__Goal of the exercise__
In the article below on homeschooling with audiobooks, which book is given as an example of a title with more complex language for a middle or high school student?

__Source document__
_____

In our home, audiobooks have been a regular fixture for years. They are not only a wonderful way to enjoy great stories, but they are fantastic tools for homeschooling! If you’re wondering how to start using audiobooks for homeschooling and where to find them, read on!
How We Got Started Homeschooling with Audiobooks
Using audiobooks for your homeschooling actually takes a little time to build up as a habit. But it’s worth it! Audiobooks are great for teaching, enriching your family experience with shared stories, and cultivating a love for reading in your home.
We got started using audiobooks for homeschooling out of desperation. As a mom of many who also happens to love literature-based homeschooling, I often found it challenging to do all the read-alouds myself. Not only did I sometimes need a break, but many times I had a baby on my hip or a toddler to keep quiet.
The practical solution was to find audiobook versions of the literature and curricula we were using! These days, we use audiobooks in the car, at the lunch and dinner table, or just to wind down together and enjoy a story.
Of course, print books are still incredibly important for learning, so we don’t replace them entirely! But audiobooks have proven valuable teaching tools while also inspiring a love for stories in both audio and print form.
Ways to Use Audiobooks for Homeschooling
There are SO many ways to use audiobooks for your homeschool. A lot of them are also just wonderful ways to create a reading culture in your family. We use audiobooks for literature and history primarily, but also dip into subjects like science, character, and more.
Here are a few ideas to inspire you!
- For morning devotions, listen to audiobook versions of the Bible and discuss.
- Gather for group work at the table for homeschooling days and incorporate audiobook versions of the curriculum text you’re using.
- During lunch or dinner, listen to literature audiobooks, historical fiction, missionary biographies, and more. Tie them into whatever you’re studying for homeschooling as a bonus!
- Provide a variety of times and places to listen to audiobooks!
- Around the table
- In the car on road trips or on the way to activities
- While playing with Legos or other quiet-ish toys
- While working on handicrafts like knitting
- In the living room or bedroom before bedtime
- While falling asleep (our young boys listen to things like poetry collections, fun stories like American Tall Tales, character-related audiobooks, Bible stories, etc.)
- Provide old mp3 devices for personal listening of audiobooks anywhere
- Get audiobooks of their favorite read-alouds to listen to whenever they want.
- Find literature that speaks to character issues you want to address and listen to the audiobook together. Then you’ll have a story to reference when talking about those issues when they arise.
- For struggling readers, get both the audiobook and print version so they can follow along.
- When introducing books with more complex language (such as Robinson Crusoe for your middle/high schooler) get both the audiobook and print version so they can follow along. This helps build their confidence, get familiar with more complex language and structure, and help with pronunciation. They’ll also often need the print version for reference and essay assignments.
- Want to read ahead some of those books assigned to your older kids? Get the audiobook version for yourself and listen as you do chores or run errands!
Making the Most of Audiobooks in Your Homeschool
How do you actually use these audiobook listening times for extended homeschool learning? Sometimes, the kids and I just listen and enjoy. Others, I add in some intentional learning activities.
- Have your kids narrate the audiobook. Narrating just means telling back in their own words what they heard or read. It is an EXCELLENT tool for teaching pre-composition skills. They have to understand, reorganize, and communicate in order to narrate. For younger kids or those new to narration, start with short stories or practice by pausing every few minutes one day.

_____

__Dataset__

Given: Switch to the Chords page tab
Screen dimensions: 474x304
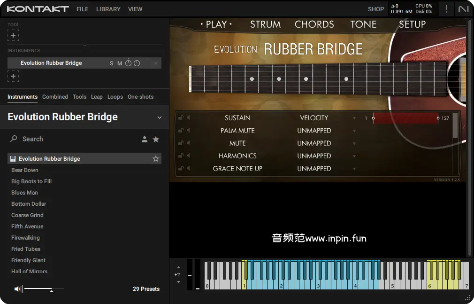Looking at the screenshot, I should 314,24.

_____

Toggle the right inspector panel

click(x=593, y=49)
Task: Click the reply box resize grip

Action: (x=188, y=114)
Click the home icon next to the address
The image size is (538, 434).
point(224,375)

_____

__Result of this task__
Robinson Crusoe